No final de semana, uma fotógrafa da AFP capturou o momento em que duas mulheres e uma menina foram detidas a golpes por membros fortemente armados da Guarda Nacional, enquanto tentavam cruzar o Río Bravo da mexicana Ciudad Juárez para chegar à americana El Paso.

A imagem causou indignação e duras críticas, que asseguram que a detenção desses migrantes por parte de autoridades mexicanas constitui um muro invisível, em alusão à ameaça do presidente americano Donald Trump de ter pagar ao México por um novo muro na fronteira que freie a migração.

"O México evitar que os migrantes cruzem os Estados Unidos é fazer o trabalho" de Washington, avalia Vicente Sánchez, professor do Colegio de la Frontera Norte, com sede na limítrofe Tijuana.

"O México está fazendo o trabalho sujo", ressaltou.
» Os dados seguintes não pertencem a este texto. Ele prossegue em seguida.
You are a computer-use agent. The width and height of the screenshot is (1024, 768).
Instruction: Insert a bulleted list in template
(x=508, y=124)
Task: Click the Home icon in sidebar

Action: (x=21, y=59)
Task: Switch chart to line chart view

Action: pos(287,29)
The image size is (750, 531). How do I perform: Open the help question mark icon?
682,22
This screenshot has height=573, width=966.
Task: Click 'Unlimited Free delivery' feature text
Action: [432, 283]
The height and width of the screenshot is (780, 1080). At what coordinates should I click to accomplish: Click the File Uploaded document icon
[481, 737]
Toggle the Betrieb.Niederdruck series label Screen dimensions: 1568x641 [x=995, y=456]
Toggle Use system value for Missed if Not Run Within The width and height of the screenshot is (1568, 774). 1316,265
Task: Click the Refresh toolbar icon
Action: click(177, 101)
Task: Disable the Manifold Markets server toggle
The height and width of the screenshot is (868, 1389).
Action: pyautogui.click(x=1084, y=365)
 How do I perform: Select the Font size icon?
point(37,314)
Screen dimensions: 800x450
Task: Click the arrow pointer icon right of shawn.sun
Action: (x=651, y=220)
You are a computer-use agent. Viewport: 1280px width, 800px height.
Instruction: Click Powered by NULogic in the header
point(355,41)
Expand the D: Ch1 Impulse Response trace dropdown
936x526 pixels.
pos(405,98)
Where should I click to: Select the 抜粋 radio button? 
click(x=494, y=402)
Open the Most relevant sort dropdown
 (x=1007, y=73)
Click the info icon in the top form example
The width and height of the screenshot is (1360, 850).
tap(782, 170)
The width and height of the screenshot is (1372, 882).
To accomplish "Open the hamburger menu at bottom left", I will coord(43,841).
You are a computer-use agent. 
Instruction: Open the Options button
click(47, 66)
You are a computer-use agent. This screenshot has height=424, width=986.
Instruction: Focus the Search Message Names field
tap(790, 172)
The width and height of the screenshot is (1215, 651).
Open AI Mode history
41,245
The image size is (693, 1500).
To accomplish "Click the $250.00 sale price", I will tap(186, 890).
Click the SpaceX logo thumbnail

Para López Obrador "não é assim". "Se esses casos (de detenções na área da fronteira) aconteceram, não é essa a instrução que (os guardas) têm".

Entretanto, as declarações do mandatário contradizem as do secretário de Defesa Nacional, Luis Cresencio Sandoval, que foi consultado na segunda-feira sobre se, além de interceptar migrantes durante seu trajeto pelo território mexicano, os militares também poderiam detê-los no momento em que cruzam a fronteira com os Estados Unidos. O chefe militar respondeu que "sim".

Um militar entrevistado sob o anonimato pela AFP confirmou a versão de Sandoval. "Quando viram a foto nos disseram que não podemos tocar nas pessoas, mas também nos dão ordens para que os detenham e demos resultados", afirmou o membro da Guarda Nacional em Ciudad Juárez.

A ingerência na migração da Guarda Nacional, criada recentemente e cujo propósito era combater o crime organizado, foi duramente criticada, já que os militares não foram treinados para intervir em assuntos civis ou migratórios.

"É uma desgraça o que acontece em termos de política migratória, a ausência de um plano, é improvisado, não há estratégia nem orientação", lamenta Javier Urbano, professor em estudos internacionais da universidade Iberoamericana.